Robert Flaherty

(1884-1951)

Statunitense di origini irlandesi, Flaherty è considerato il padre del documentario cinematografico. Egli si accosta al cinema nel corso di una serie di spedizioni nel Nord America, per documentare la vita delle popolazioni eschimesi. Nel 1920, finanziato dalla casa importatrice di pellicce Revillon Fréres, compie un viaggio cinematografico in Alaska, nel corso del quale raccoglie il materiale che diverrà il lungometraggio Nanuk l'esquimese (1922), che avrà risonanza mondiale. Sulla scia del successo di Nanuk, viene ingaggiato dalla Paramount, per la quale realizza Moana (1926), documentario di matrice etnografica ambientato su di un'isola polinesiana. Il film è il primo episodio di una trilogia dei Mari del Sud, costituita anche da Ombre bianche (1928) e Tabu (1931), girato a quattro mani con F.W. Murnau: la differenza di poetica tra i due autori è evidente, specie per quanto riguarda l'elemento narrativo, per cui l'opera viene stimata più come testimonianza del cinema di Murnau che di Flaherty.

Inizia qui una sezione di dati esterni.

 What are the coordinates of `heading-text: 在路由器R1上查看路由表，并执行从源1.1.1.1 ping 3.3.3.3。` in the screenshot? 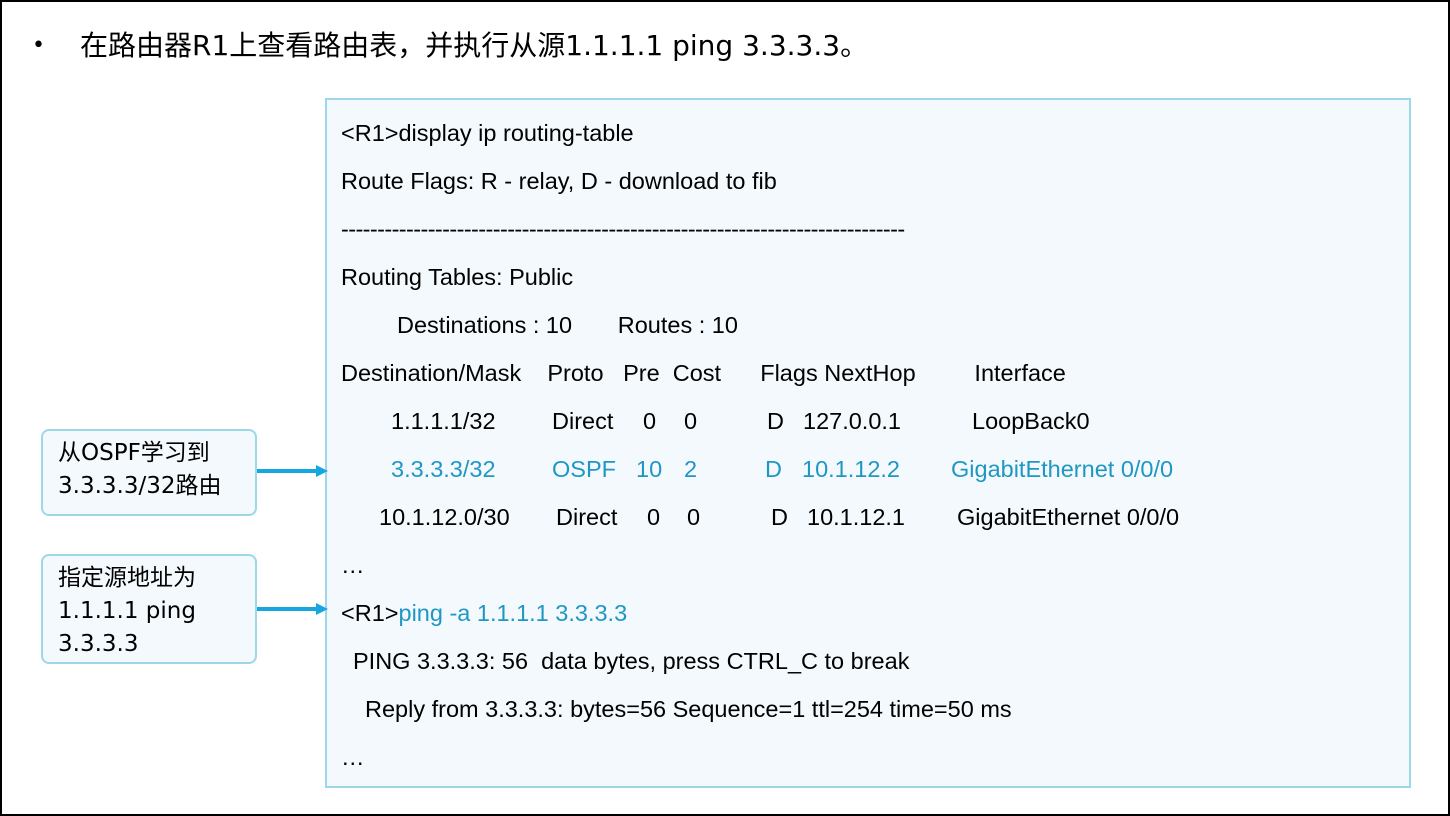 It's located at (474, 46).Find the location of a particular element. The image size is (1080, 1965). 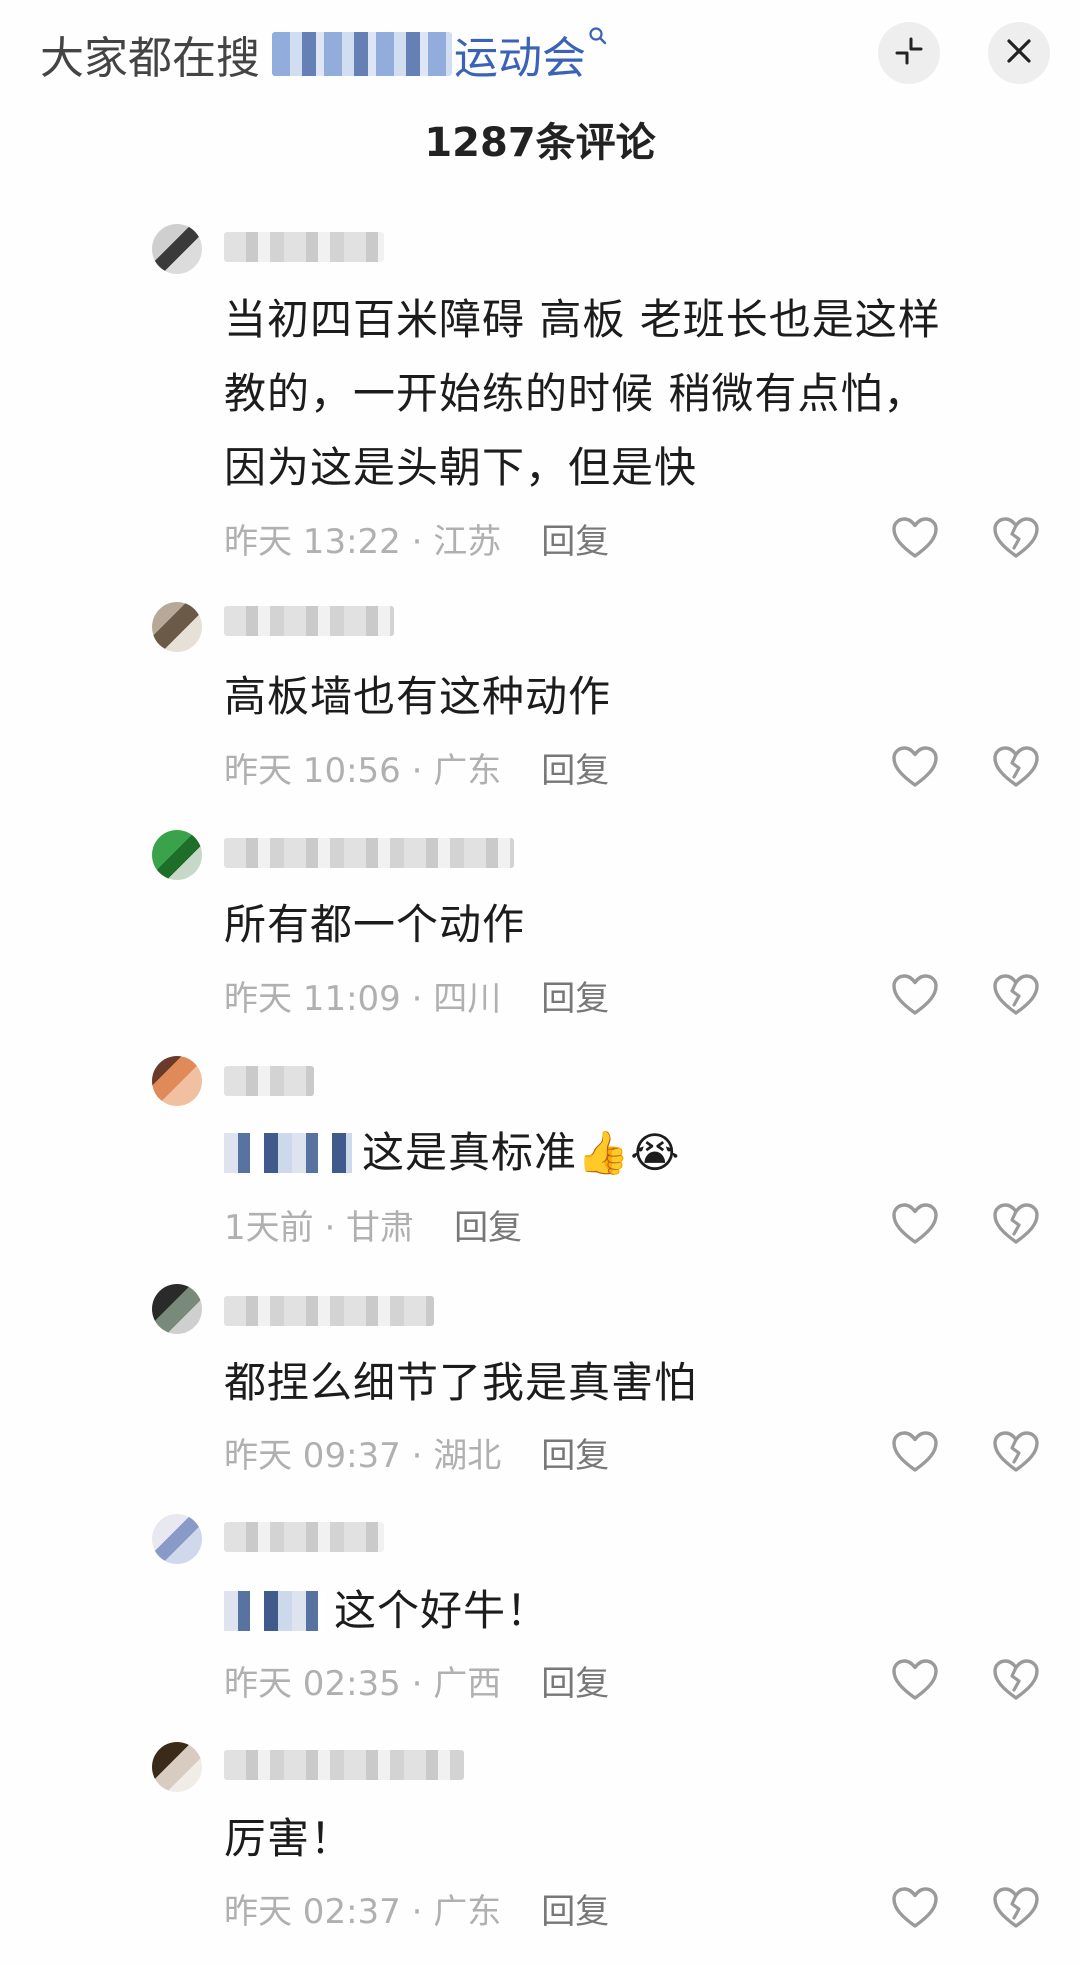

comment-text-line: 当初四百米障碍 高板 老班长也是这样 is located at coordinates (582, 320).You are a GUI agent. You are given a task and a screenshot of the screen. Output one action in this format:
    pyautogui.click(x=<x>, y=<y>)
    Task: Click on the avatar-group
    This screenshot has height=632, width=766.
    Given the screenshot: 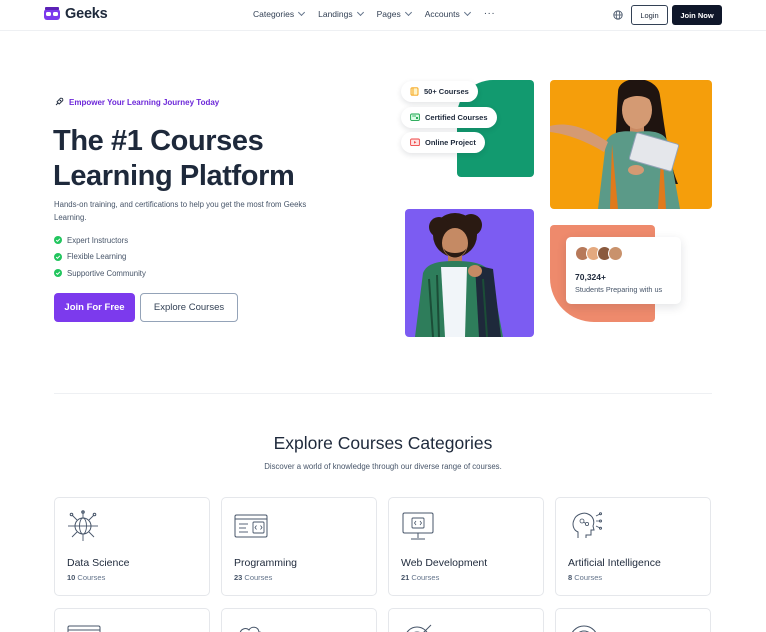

Abbandonato il mondo hollywoodiano, Flaherty si trasferisce in Gran Bretagna, dove realizza L'uomo di Aran (1934), ritenuto da molti storici il suo capolavoro: è la storia di un pescatore e della sua famiglia, che vivono nelle remote isole irlandesi di Aran, in perenne lotta con l'oceano e la natura aspra. È un omaggio alla terra d'origine del regista, ritratta nella sua forza imponente, ma soprattutto è un inno agli uomini che la abitano, alla loro tenacia, alla solidarietà e al loro coraggio, descritti senza retorica ma con affascinante discrezione.

Dopo l'esperienza negativa con La danza degli elefanti (1937), Flaherty ritorna negli Stati Uniti, dove affronta, per conto dell'U.S. Department of Agriculture, un documentario che studia il problema della crisi dell'agricoltura in seguito alla sua meccanizzazione: da questo materiale viene tratto il film La terra, in cui il regista, al di là degli intenti propagandistici, si sofferma sulla sofferenza dei contadini, sulle fatiche e le pene con cui devono misurarsi per sopravvivere.

L'ultima opera di Flaherty è il compendio della propria trentennale attività cinematografica, Louisiana Story (1948), premiato a Venezia, che indaga ancora una volta, con occhio attento e commosso, il difficile rapporto tra l'uomo e un ambiente ostile, quello delle paludi della Louisiana appunto, aggravato dalla sopraggiunta industrializzazione.